Access Token Policy
Presentation Definition mapping
Wallet functionality uses Presentation Definitions to determine the required credentials for a given presentation request. An OAuth2 authorization request uses scopes to determine the required permissions for a given request. The mapping between scopes and presentation definitions is defined in a policy definition file.
Configuration
The Nuts config supports the mapping between OAuth2 scopes and presentation definitions using a file-based configuration. The file-based configuration is a simple way to define the mapping between scopes and presentation definitions. It can be used for simple use cases where the mapping is static and does not change often.
To use file-based configuration, you need to define the path to a directory that contains policy definition files:
policy:
directory: /path/to/directory
All JSON files in the directory will be loaded and used to define the mapping between scopes and presentation definitions.
Policy Structure
JSON documents used for policies must have the following structure:
{
"example_scope": {
"organization": {
"id": "example",
"format": {
"ldp_vc": {
"proof_type": ["JsonWebSignature2020"]
},
"ldp_vp": {
"proof_type": ["JsonWebSignature2020"]
}
},
"input_descriptors": [
{
"id": "1",
"constraints": {
"fields": [
{
"path": ["$.type"],
"filter": {
"type": "string",
"const": "HumanCredential"
}
},
{
"id": "fullName",
"path": ["$.credentialSubject.fullName"],
"filter": {
"type": "string"
}
}
]
}
}
]
}
}
}
Where example_scope
is the scope that the presentation definition is associated with.
The presentation_definition
object contains the presentation definition that should be used for the given scope.
The wallet_owner_type
field is used to determine the audience type of the presentation definition, valid values are organization
and user
.
OAuth2 Token Introspection field mapping
The input descriptor constraint fields that contain an id
property (input_descriptor.contraints.field.id
) are returned in the OAuth2 Token Introspection response.
The value of the Verifiable Credential that the matched field is included in the response as claims.
E.g., in the example above, a claim named fullName
is added to the introspection response, containing the value of the credentialSubject.fullName
property in the Verifiable Credential.
The following is an example OAuth2 Token Introspection response containing the fullName
claim from the Presentation Definition
(some fields are omitted for brevity):
{
"iss": "did:web:example.com",
"active": true,
"scope": "example_scope",
"fullName": "John Doe"
}
Writer of policies should take into consideration:
- fields that are intended to be used for logging or authorization decisions should have a distinct identifier.

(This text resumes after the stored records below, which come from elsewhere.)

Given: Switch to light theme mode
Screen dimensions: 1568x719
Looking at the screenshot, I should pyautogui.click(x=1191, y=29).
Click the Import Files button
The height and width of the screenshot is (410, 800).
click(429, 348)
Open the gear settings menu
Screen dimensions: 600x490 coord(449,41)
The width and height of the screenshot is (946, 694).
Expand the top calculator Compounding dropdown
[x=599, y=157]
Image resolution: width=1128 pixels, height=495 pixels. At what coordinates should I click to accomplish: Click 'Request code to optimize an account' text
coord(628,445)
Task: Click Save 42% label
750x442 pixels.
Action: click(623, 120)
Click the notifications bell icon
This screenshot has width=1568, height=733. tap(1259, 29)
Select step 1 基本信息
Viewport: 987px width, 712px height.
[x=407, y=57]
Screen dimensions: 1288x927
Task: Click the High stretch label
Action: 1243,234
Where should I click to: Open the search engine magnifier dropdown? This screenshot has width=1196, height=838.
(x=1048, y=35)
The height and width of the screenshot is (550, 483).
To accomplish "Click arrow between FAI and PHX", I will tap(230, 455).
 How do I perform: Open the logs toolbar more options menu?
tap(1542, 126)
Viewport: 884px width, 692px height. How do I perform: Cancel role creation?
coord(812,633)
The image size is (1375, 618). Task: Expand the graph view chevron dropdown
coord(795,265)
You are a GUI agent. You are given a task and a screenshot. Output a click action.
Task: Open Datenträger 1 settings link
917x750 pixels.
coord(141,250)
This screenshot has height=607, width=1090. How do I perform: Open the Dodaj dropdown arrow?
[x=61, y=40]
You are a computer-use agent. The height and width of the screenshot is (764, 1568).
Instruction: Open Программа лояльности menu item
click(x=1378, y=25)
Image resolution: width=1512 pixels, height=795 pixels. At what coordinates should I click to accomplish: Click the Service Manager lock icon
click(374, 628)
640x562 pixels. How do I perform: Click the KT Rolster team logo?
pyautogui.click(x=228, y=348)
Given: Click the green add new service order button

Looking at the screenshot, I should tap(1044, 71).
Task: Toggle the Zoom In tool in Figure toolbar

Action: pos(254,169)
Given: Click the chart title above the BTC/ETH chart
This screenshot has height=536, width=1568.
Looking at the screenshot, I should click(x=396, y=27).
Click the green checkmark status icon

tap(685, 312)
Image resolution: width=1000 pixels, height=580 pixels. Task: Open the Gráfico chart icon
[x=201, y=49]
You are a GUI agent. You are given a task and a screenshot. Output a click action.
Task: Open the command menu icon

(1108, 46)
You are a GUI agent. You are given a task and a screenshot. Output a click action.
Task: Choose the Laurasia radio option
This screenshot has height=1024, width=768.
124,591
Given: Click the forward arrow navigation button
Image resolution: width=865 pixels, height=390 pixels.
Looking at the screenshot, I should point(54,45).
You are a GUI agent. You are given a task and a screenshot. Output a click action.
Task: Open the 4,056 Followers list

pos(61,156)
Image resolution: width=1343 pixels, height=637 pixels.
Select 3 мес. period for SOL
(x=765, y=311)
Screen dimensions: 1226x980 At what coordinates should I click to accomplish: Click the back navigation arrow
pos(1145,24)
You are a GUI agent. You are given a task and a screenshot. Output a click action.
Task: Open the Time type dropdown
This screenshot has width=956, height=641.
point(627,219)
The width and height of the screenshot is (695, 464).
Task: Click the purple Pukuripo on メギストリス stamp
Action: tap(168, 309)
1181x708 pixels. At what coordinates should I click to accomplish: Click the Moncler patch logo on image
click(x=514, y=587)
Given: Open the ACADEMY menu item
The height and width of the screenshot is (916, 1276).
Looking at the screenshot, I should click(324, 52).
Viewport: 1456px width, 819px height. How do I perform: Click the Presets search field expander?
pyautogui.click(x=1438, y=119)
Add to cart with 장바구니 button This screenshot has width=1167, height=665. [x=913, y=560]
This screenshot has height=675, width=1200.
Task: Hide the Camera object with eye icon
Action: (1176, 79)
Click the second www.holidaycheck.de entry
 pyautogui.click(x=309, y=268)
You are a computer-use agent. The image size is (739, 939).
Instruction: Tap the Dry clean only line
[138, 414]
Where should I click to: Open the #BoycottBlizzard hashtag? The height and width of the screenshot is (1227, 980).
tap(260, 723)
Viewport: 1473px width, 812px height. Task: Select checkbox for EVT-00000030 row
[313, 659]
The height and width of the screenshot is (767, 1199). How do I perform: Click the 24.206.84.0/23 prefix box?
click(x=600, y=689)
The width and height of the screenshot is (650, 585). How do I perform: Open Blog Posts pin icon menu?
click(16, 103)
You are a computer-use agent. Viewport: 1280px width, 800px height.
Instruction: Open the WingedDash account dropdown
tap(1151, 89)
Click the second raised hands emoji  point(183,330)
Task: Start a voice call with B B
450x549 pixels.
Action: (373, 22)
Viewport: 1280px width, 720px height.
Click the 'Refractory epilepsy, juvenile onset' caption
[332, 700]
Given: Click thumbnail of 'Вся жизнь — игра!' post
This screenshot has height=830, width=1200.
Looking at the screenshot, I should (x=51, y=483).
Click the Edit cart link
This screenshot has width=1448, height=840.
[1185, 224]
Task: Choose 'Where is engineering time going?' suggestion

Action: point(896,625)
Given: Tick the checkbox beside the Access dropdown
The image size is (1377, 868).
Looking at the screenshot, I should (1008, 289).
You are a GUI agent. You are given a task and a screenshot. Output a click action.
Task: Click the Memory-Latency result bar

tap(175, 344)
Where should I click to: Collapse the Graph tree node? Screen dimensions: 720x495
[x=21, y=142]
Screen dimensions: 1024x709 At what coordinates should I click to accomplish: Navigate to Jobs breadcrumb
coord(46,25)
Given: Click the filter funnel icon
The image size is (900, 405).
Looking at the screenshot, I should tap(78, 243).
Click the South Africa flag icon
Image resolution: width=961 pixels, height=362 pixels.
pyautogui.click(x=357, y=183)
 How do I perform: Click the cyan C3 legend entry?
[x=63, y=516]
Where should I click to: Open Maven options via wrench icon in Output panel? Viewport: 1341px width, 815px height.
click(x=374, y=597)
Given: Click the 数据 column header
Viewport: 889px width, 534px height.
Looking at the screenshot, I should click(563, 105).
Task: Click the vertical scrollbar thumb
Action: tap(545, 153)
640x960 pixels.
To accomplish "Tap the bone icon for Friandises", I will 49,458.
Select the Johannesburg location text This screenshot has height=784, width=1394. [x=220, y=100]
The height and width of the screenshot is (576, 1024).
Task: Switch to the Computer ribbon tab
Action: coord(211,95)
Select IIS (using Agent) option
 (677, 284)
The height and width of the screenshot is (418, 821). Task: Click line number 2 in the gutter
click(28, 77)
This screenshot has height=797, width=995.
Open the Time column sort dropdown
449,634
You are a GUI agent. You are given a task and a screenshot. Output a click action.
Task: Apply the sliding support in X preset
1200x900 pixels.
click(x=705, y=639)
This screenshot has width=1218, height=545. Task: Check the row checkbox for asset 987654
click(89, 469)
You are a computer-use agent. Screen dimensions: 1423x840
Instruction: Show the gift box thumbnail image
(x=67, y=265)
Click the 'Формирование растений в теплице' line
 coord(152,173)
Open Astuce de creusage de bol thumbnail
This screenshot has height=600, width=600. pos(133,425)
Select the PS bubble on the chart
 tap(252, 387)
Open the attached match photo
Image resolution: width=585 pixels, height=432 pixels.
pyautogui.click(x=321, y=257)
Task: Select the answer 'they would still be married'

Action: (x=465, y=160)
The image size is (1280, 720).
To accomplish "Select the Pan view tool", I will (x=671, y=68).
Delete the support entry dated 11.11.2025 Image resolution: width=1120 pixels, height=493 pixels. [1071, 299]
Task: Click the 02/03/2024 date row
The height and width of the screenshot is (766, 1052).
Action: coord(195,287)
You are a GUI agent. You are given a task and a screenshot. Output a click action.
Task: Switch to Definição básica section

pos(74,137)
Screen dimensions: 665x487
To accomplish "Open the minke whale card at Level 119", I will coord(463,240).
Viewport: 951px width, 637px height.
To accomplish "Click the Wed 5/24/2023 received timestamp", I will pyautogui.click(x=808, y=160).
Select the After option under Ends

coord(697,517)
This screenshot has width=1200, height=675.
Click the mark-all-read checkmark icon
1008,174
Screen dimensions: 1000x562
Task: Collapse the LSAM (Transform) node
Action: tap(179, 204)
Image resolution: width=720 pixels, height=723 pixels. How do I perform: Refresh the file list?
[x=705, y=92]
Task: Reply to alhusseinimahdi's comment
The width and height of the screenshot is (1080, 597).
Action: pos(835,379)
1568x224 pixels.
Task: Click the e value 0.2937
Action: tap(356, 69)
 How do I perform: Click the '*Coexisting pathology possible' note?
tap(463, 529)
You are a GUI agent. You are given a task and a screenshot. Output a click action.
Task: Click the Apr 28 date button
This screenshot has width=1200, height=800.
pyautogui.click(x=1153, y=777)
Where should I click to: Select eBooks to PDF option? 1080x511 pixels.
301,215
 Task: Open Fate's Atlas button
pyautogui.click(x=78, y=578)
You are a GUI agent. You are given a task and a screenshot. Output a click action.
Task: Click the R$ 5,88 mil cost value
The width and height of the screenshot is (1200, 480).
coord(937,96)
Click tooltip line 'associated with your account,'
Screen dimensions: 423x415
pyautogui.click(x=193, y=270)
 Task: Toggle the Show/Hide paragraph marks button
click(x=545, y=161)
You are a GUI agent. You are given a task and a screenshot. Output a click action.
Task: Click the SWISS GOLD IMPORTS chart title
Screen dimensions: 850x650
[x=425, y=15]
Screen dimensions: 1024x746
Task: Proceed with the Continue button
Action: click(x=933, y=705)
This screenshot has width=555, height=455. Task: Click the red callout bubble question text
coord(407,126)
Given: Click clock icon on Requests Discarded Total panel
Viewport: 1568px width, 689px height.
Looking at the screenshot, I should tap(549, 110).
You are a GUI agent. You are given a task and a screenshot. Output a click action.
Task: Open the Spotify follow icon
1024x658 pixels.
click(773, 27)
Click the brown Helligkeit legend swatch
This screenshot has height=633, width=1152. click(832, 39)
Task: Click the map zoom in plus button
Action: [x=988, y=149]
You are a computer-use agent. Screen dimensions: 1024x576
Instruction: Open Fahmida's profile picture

- claims ideally map a registered claim name (e.g. IANA JWT claims)
- overwriting properties already defined in the token introspection endpoint response is forbidden. These are: iss
, sub
, exp
, iat
, active
, client_id
, scope
.
Extracting substrings with regular expressions
If you want introspection to return part of a string, you can use the pattern
regular expression filter in the field definition with a capture group.
Token introspection will return the value of the capture group in the regular expression, instead of the whole field value.
For instance, if you want to extract the level from the string "Admin level 4"
from the following credential:
{
"credentialSubject": {
"role": "Admin level 4"
}
}
You can define the following field in the input descriptor constraint, to have the level returned in the introspection response as admin_level
:
{
"id": "admin_level",
"path": ["$.credentialSubject.role"],
"filter": {
"type": "string"
"pattern": "Admin level ([0-9])"
}
}
Only 1 capture group is supported in regular expressions. If multiple capture groups are defined, an error will be returned.